Great advertising must tick these marketing boxes

How many adverts have you been exposed to today?   How many do you remember?

As a marketer, I'm pre programmed to read messaging, ever hopeful of finding a pearl in the sea of mediocrity (a bit dramatic, but you know what I mean).  

This week I was rewarded for not automatically hitting the pause button as soon as the ad break started, by a rather unexpected source of inspiration - Wall's sausages.  Watch below.

This is great advertising because it ticks so many marketing boxes.

1. Engage your audience

The first job of every marketer is to grab the attention of those who are likely to buy the product and encourage them to keep reading, watching and finding out more.  Only then, can any selling begin.  Cue cheeky chappy voice over, suburban setting and all important wallsie outfits.  Two seconds in and we're hooked.

2. Tell an authentic story

This ad pitches the Wall's brand as the everyday choice.  In under a minute it depicts seven easily recognisable characters, (uk based because that's the target market).  Like a mini soap opera, each personality type is dressed in the all important wallsie, uniting them in the brand and entertaining the viewer in the process.  Genius.

3. Opens infinite channels of communication

Now that we're all clammering to join the wallsie set, Wall's have a fabulous opportunity to use this concept as a real product - linking on and offline marketing.  Think tradeshows, competitions, social media, blogs etc.  A Pinterest page of sausage photos has limited appeal, but the wallsie has endless possibilities.
Giving the old onesie trend a new twist, encourages audiences to think of Wall's as a brand that understands what makes people happy.  Wall's becomes a friendly, down to earth, good spending decision, rather than a typical food manufacturer and to show your appreciation you can now join the community on Facebook, Twitter etc (ideally while wearing your wallsie).

4. Differentiation from the competition

Name three sausage manufacturers?  Most people would be struggling to answer, but in this advert, Wall's have given viewers a reason to remember them.  Their storytelling and entertaining visuals, make sure the audience is rewarded for their watching time and links the brand with a feel good factor, worth talking about.  As a hook for the brand, the wallsie now provides instant recognition and differentiates them from the competition at the same time - pleasing investors and buyers alike.

5.  Great content sells

People buy from people and by creating a personality around the Wall's brand, this ad makes sure they're top of mind the next time you're shopping.  Great content makes the product desirable and accessible to the audience, by building emotion and trust.  Getting your customers sharing the message on your behalf, (over 7,000 viewers on youtube in its first week of posting) is marketing gold.

So, will I be rushing out to buy Wall's sausages?  At this point I should probably confess to being a vegetarian, but I've written this post in appreciation, so in my own little way I'm contributing to their empire.

Has any great marketing grabbed your attention this week?

Friday, 9 May 2014

What's your story? 3 hints to help you create brand buzz

Once upon a time, all a brand needed was a website, a shiny corporate brochure and a stand by the food concessions at the local trade show.
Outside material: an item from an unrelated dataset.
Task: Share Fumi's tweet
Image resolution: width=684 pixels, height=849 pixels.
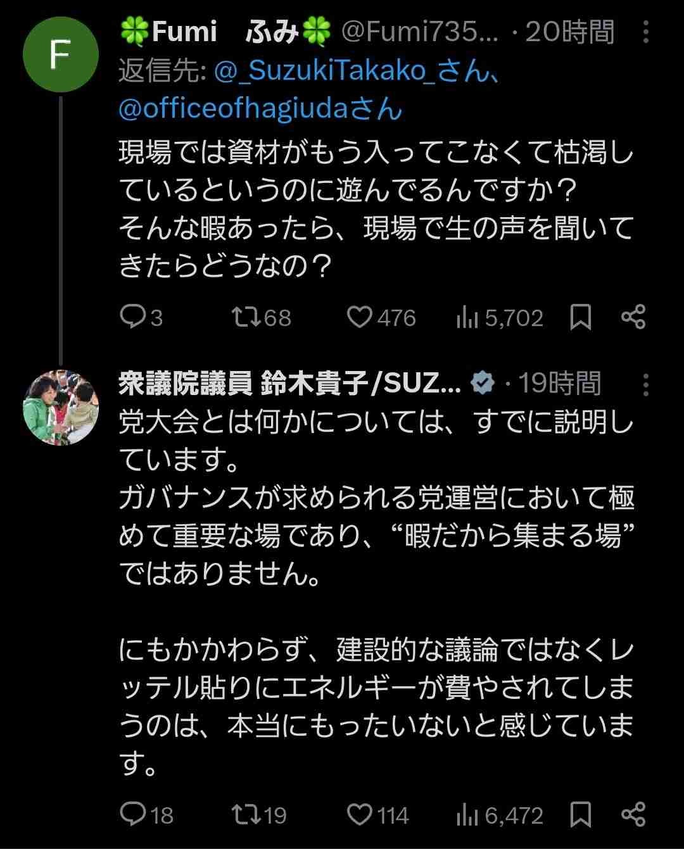Action: tap(633, 317)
This trinity reassured shoppers that you were a legitimate business and helped them to trust you enough to part with their hard earned cash. But that was many moons ago. Now content, (anything you create or share to publicize who you are and what you do), is king and brands need a personality. Eek!

So, what's your story?

Hint 1 - Your story is NOT about you

Yes it should convey what you stand for and what makes you unique, but it has to be communicated in a way that shows what you do for your customers. It's all about them. Your aim is to make your audience care. Drive empathy, inspire them, build an emotional connection. These are the things that prompt action and create a sense of urgency about the sale. Dollar Shave Club is a great example of storytelling in action (

Hint 2 - Your story needs to resonate with your audience

It's not just what you say, it's how you say it and where you post it too. Think about the audiences you're trying to reach and craft your content to match their lifestyles. Portray your brand as the antidote to their problem, using language they would typically use, in a format which will be most appealing to them.

The devil really is in the detail, so make sure your imagery, typography, colours and layout attract and are suitable for the channels you're using. Example? A funky young sunglass company, based in New York, realised that their audience couldn't always wait for even next day delivery and so the vending machine for sunglasses was born

Hint 3 - Start with a big idea, then get layering

Red bull make an energy drink to perk you up faster than coffee, but rather than dwell on the ingredients or the recyclable packaging, they focused on what their customers might do in their new caffeine fuelled state. The resultant stories have made this brand synonymous with extreme sport and daredevil antics. This little Austrian company, which used to sell drinks, is now a TV, record and radio producer, sports agent, game maker, app developer, events creator and so much more - worldwide. Red bull drinkers supply much of the content directly to the company. No wonder they've sold over 40 billion cans of fizz. Watch their storytelling below and tell me you don't feel inspired.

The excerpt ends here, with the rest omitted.